Estimate copula densities using tensor-product cubic splines.

Usage

sscopu(x, symmetry=FALSE, alpha=1.4, order=NULL, exclude=NULL,
       weights=NULL, id.basis=NULL, nbasis=NULL, seed=NULL,
       qdsz.depth=NULL, prec=1e-7, maxiter=30, skip.iter=dim(x)[2]!=2)

sscopu2(x, censoring=NULL, truncation=NULL, symmetry=FALSE, alpha=1.4, weights=NULL, id.basis=NULL, nbasis=NULL, seed=NULL, prec=1e-7, maxiter=30)

Value

sscopu and sscopu2 return a list object of class

"sscopu". dsscopu can be used to evaluate the estimated copula density. A "copularization" process is applied to the estimated density by default so the resulting marginal densities are guaranteed to be uniform.

cdsscopu, cpsscopu, and

cqsscopu can be used to evaluate 1-D conditional pdf, cdf, and quantiles.

Arguments

x

Matrix of observations on unit cubes.

symmetry

Flag indicating whether to enforce symmetry, or invariance under coordinate permutation.

order

Highest order of interaction terms in log density. When NULL, it is set to dim(x)[2] internally.

exclude

Pair(s) of marginals whose interactions to be excluded in log density.

alpha

Parameter defining cross-validation score for smoothing parameter selection.

weights

Optional vector of bin-counts for histogram data.

id.basis

Index of observations to be used as "knots."

nbasis

Number of "knots" to be used. Ignored when id.basis is specified.

seed

Seed to be used for the random generation of "knots." Ignored when id.basis is specified.

qdsz.depth

Depth to be used in smolyak.quad for the generation of quadrature.

prec

Precision requirement for internal iterations.

maxiter

Maximum number of iterations allowed for internal iterations.

skip.iter

Flag indicating whether to use initial values of theta and skip theta iteration. See ssanova for notes on skipping theta iteration.

censoring

Optional censoring indicator.

truncation

Optional truncation points.

Author

Chong Gu, chong@stat.purdue.edu

Details

sscopu is essentially ssden applied to observations on unit cubes. Instead of variables in data frames, the data are entered as a numerical matrix, and model complexity is globally controlled by the highest order of interactions allowed in log density.
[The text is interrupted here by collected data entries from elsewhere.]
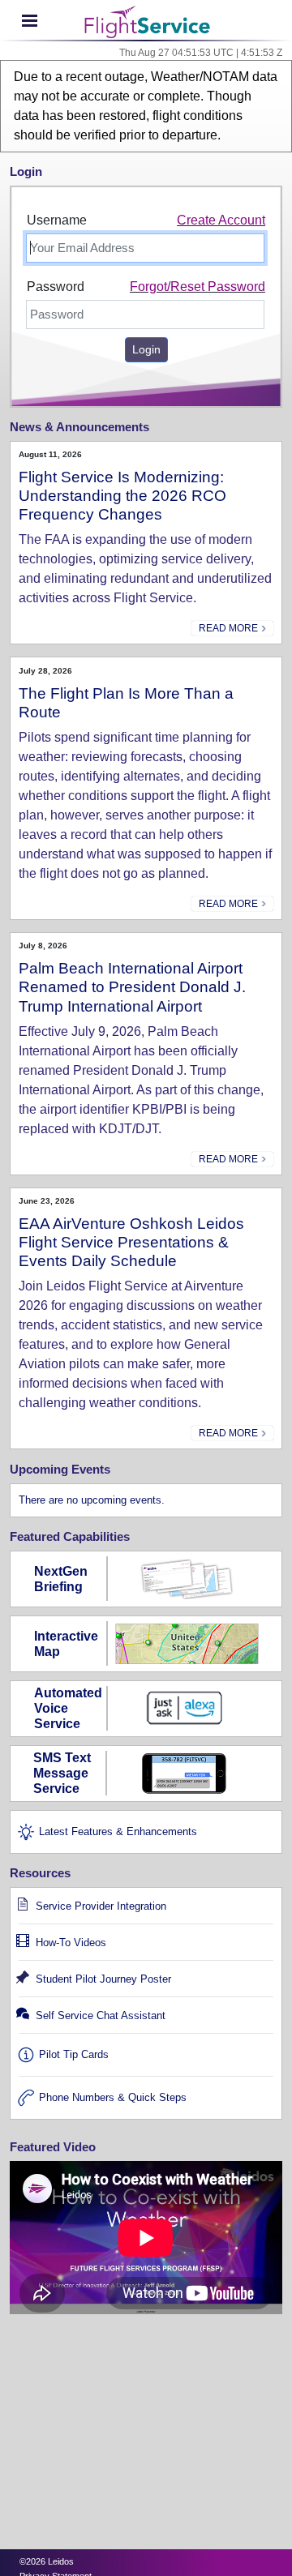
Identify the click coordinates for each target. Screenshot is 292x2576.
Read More (229, 628)
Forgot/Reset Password (197, 286)
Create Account (221, 220)
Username (57, 220)
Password (55, 286)
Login (146, 349)
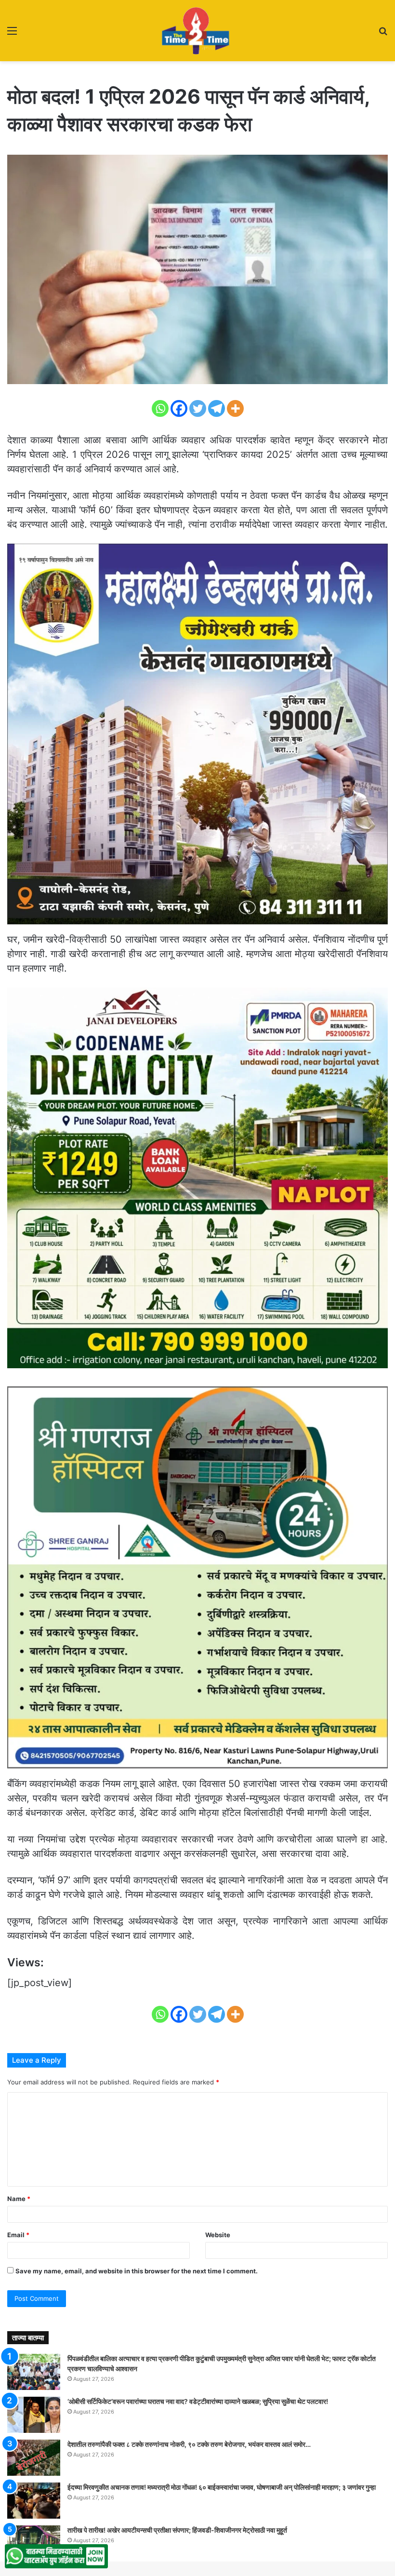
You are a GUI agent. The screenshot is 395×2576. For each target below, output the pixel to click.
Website (217, 2235)
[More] (235, 408)
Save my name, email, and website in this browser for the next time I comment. (136, 2271)
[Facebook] (179, 408)
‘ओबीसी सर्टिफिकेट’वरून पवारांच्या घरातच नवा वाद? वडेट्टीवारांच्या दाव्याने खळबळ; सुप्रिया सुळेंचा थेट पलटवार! (197, 2401)
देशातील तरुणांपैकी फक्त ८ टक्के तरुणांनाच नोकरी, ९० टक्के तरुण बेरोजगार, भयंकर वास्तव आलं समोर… (189, 2444)
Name (18, 2198)
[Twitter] (197, 408)
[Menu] (12, 34)
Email (18, 2235)
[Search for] (383, 34)
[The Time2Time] (197, 30)
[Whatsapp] (160, 408)
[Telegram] (216, 408)
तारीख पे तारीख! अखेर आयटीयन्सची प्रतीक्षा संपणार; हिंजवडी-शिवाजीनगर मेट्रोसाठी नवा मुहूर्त (177, 2530)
sscopu2 further restricts the domain to the unit square, but allows for possible censoring and truncation. With censoring==0,1,2,3, a data point \((x1,x2)\) represents exact observation, \([0,x1]x{x2}\), \({x1}x[0,x2]\), or \([0,x1]x[0,x2]\). With truncation point \((t1,t2)\), the sample is taken from \([0,t1]x[0,t2]\) instead of the unit square.

With symmetriy=TRUE, one may enforce the interchangeability of coordinates so that \(f(x1,x2)=f(x2,x1)\), say.

When (1,2) is a row in exclude, interaction terms involving coordinates 1 and 2 are excluded.

References

Gu, C. (2013), Smoothing Spline ANOVA Models (2nd Ed). New York: Springer-Verlag.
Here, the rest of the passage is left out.